Why ETF Prices Tank in a Market Rout
Mispricing during the most recent “flash crash” underscores a risk of these funds.
Kiplinger's spoke with Tom Lydon (pictured at left), president of Global Trends Investments and editor of ETFtrends.com, about the "flash crash" impact on exchange traded funds. Here's an excerpt from our interview:
During market routs, the prices of exchange-traded funds can be crazy. How come?
Most ETFs are based on a stock index. In the opening moments of trading on August 24, for instance, volume was huge, the Dow Jones industrial average was down more than a thousand points, and some stocks underlying ETF indexes weren’t priced accurately. In those circumstances, it’s natural for traders authorized to make markets in ETFs to lower the price at which they’re willing to buy the ETF and raise the price at which they’ll sell it, widening the spread between the two. That makes it unattractive for investors to buy or sell; it’s a way to pause trading.

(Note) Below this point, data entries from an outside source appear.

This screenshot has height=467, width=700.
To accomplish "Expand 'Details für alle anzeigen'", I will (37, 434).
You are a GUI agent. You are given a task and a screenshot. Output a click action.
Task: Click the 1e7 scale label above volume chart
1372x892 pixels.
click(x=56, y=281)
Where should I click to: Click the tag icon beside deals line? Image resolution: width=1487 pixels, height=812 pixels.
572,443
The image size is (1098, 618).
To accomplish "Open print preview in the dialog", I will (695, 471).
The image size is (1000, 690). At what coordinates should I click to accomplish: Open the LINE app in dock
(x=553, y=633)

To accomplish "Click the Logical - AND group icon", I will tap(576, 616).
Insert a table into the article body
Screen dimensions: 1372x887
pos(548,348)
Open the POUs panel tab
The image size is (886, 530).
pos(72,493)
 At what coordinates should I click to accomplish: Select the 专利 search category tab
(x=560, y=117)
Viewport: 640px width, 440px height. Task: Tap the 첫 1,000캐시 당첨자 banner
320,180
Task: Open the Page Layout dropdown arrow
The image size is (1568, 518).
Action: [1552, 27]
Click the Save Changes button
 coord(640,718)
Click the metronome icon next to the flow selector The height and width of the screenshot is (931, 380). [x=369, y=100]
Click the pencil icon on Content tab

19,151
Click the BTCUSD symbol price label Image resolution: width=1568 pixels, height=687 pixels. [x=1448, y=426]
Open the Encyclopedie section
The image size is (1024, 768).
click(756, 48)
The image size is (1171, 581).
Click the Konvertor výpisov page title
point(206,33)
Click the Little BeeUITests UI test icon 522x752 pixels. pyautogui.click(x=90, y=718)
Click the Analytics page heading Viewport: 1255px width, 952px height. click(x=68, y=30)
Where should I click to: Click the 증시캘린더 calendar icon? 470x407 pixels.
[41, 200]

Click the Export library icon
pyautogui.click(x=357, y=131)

What would you like to see happen to protect investors?
If a market maker’s spread is very high, brokerages could put a warning on the screen: This spread is greater than average. If you buy or sell, you may do so at a price that does not accurately reflect the underlying securities. You may want to place a limit order or wait until the price stabilizes. [A limit order allows you to set the price at which your trade is executed.]
People are worried about a similar scenario unfolding in the bond market. Are you?
In the fixed-income area, there’s a greater concern about a demand imbalance than there is about inaccurate pricing. ETFs trade on stock exchanges, but bonds change hands through dealers who aren’t used to stock-like volume. The concern is that if the bond market reverses course, there will be heavy selling of ETFs because they’re so easily traded. If we see billions of dollars suddenly leaving bond ETFs, the question is whether the bond market infrastructure can handle it, and the jury’s out.
What should investors do in times of market turbulence?
First, take a breath and allow some time to go by. That doesn’t mean the market can’t go lower, but it’s never good to jump into the fray in panic situations. Second, understand the difference between a market order, executed at the prevailing market price, and a limit order, where you set the price. And understand that ETFs trade like stocks, not mutual funds. With ETFs, you can trade intraday. Mutual funds price trades at the end of the day, giving prices a chance to stabilize.